Un équilibre dans le financement climatique

Un équilibre dans le financement climatique avec une plus grande participation du secteur privé à travers la division BID Invest, c’est ce que le ministre de l’Économie et des Finances (MEF), Carlos Fernández Valdovinos, a suggéré à la Banco Interamericano de Desarrollo (BID).

Comme l’a rapporté le média international LatinFinance lors d’une rencontre avec le ministre Fernández Valdovinos à l’occasion de la réunion annuelle réalisée par l’organisme multilatéral en République Dominicaine la semaine dernière.

Suite à cette publication, le responsable du MEF a confirmé que BID Invest pourrait répliquer le mécanisme de la banque liée à la biodiversité et au climat du secteur public, connue sous le nom de BID Clima, lancée en septembre 2023.

« Il est nécessaire d’avoir la bonne incitation.
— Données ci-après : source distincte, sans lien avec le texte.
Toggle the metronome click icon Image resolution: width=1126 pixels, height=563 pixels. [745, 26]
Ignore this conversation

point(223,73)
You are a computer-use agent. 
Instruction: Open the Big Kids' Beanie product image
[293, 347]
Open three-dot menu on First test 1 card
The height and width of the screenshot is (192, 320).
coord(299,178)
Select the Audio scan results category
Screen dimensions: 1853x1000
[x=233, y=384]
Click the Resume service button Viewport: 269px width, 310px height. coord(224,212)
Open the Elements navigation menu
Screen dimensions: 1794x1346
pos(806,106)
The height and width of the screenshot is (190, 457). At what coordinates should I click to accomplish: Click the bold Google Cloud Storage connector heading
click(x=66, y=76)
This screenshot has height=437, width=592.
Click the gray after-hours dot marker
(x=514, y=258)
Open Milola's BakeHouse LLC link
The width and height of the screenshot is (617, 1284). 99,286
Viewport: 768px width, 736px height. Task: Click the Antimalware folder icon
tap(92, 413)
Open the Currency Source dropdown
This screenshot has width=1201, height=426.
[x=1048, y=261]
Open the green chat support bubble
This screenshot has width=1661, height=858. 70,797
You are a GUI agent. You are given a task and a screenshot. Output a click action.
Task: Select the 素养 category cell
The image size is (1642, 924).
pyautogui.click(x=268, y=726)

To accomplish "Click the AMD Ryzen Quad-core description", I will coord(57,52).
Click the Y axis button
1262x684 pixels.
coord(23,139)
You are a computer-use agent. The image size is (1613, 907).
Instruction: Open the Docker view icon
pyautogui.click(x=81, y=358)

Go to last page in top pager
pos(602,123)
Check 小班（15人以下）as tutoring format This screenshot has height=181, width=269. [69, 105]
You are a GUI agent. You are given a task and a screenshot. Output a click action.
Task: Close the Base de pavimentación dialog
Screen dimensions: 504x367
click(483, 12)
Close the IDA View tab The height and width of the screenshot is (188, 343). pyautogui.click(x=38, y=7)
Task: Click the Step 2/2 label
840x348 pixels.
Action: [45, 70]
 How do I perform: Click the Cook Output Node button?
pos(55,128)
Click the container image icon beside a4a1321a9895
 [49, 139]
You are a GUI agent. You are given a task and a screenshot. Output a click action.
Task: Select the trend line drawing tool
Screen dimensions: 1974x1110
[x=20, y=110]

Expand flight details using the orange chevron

Si nous nous envahissons dans ce domaine, le montant des intérêts que nous recherchons doit être inférieur à la normale. C’est le modèle du BID Clima, avec des taux d’intérêt variables pour des projets compatibles avec l’environnement. C’est simplement une façon d’inciter le secteur privé à s’orienter vers des zones qui intéressent le monde», a déclaré le chef du MEF.

Il a convenu que le secteur privé devrait également être incité à participer au financement climatique en Amérique latine, et a insisté sur la nécessité d’un rééquilibrage puisque plus de 81 % de l’atténuation du changement climatique est actuellement financée par le secteur privé dans les pays en développement et en Chine, contre seulement 81 %. 14% dans le reste du monde, où le coût du capital est élevé, selon les données du BID.